As the markets continue to climb higher, many market pundits (including myself) have been warning of pockets of “irrational exuberance”.  There are several bubbles in the market right now.  It’s most noticeable when looking at a chart of a company’s share price or value.  Red flags go off when the chart goes parabolic, suddenly moving up higher at a rapid pace.
But this week, I don’t want to focus on the pockets of the market that are potential bubbles.  Let’s look at areas that aren’t.  After all, bubbles are irrational and can last irrationally long.

Almost all international markets haven’t kept pace with the gains here in America.  After the Great Financial Crisis, it took about six years for US stocks to regain their highs.  Since then, they have spent much of the past 10 years hitting record levels.  International markets have had a far different experience and has only recently seen their 2007 highs.

Looking at the broad-based large international markets, like Europe and Japan, their markets in particular have not even regained their 2007 highs.  The broad-based MSCI EAFE, which includes countries from Europe, Asia, & the Far East (hence EAFE), is a popular index that consists of large corporations in Europe and Japan.  It has seen a nice rise recently, but still hasn’t captured its former glory from over a decade ago.

Emerging markets, like China, Taiwan, South Korea, & India, have fared a little better.  They recently reclaimed their 2007 highs.  A little surprising given the region’s modernization and strong growth.

Commodities like oil, steel, and orange juice have also seen better days.  This is even more shocking for me.  Consumption for all these types of basic goods have been growing in the last ten years.  Thanks to the improvements in China’s economy, commodity prices have seen a recent move higher but are still down over 60% since 2008.

The poster child of commodities has been oil.  Huge improvements in technology (fracking) have changed the global demand/supply landscape.  That has meant rough times for legacy oil companies that saw the value of the black gold in the ground become less valuable.

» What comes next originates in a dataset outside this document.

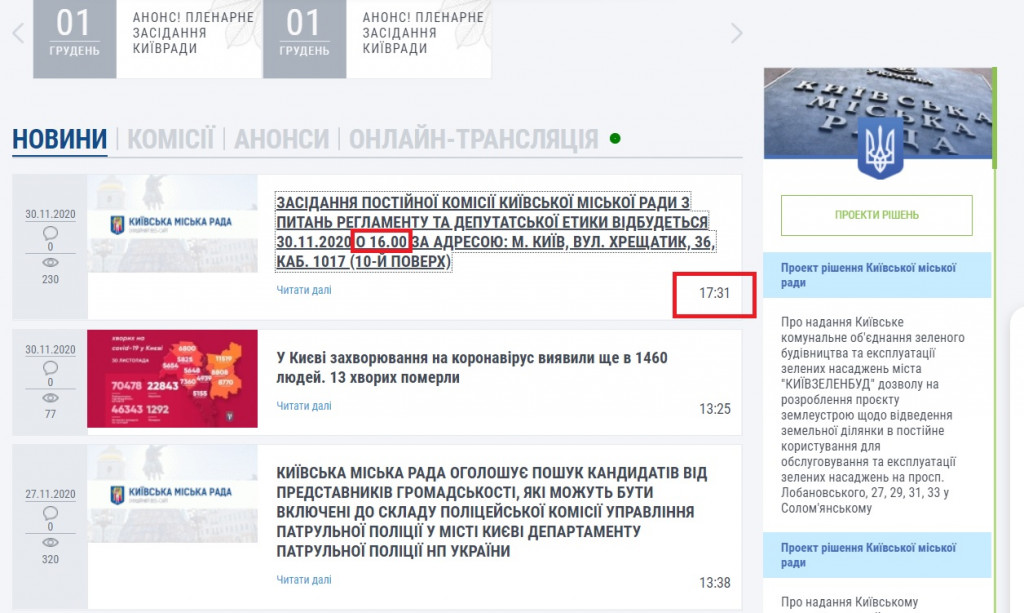
Task: Click the red coronavirus map thumbnail
Action: [172, 379]
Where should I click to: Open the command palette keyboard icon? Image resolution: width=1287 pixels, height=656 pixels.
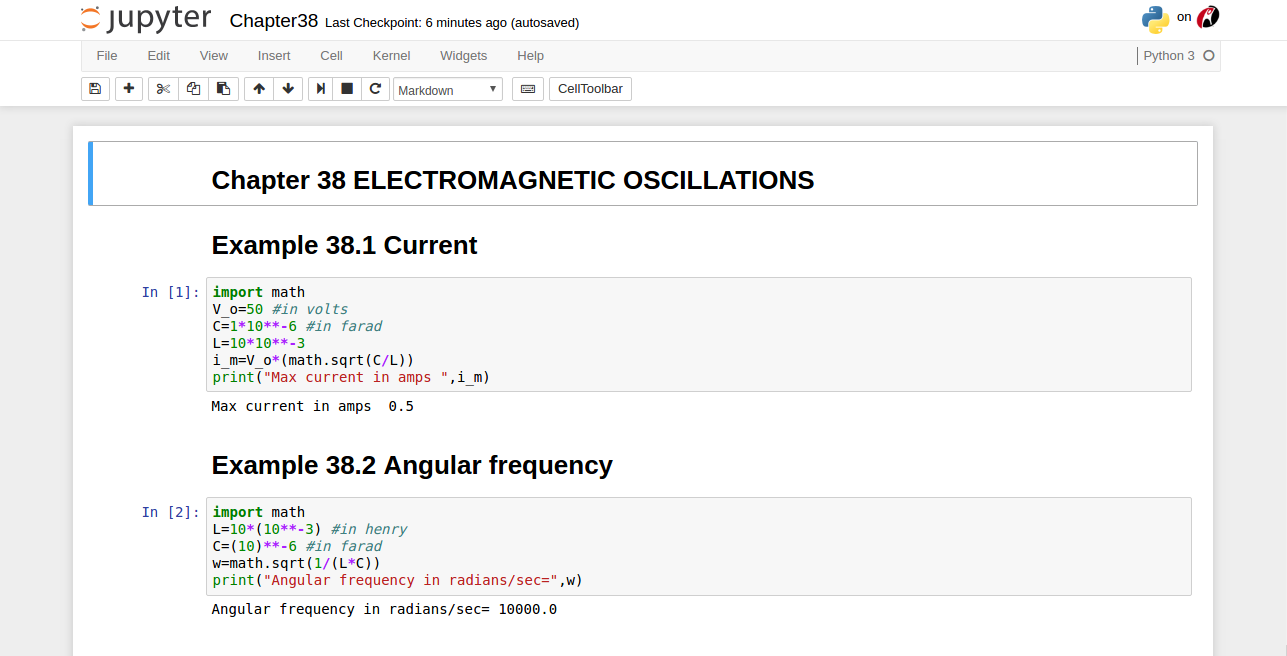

All these areas of the markets have their pros and cons, but the most promising area continues to be overseas markets.  Many of the largest companies in both the indices I mentioned (MSCI EAFE and MSCI Emerging Markets) are multinational organizations with diverse revenues.  It would be a disservice to disregard these massive conglomerates that hold influence and market share within their own industries.  Tencent’s influence in the online gaming industry, Samsung’s influence in the telecom industry, Louis Vuitton’s influence in the fashion industry, and Alibaba’s influence in the e-commerce industry. I could go on, but I think I’ve made my point.  When investing, you shouldn’t look for opportunities through a single-country lens.  Expand your horizons a bit and you may be surprised.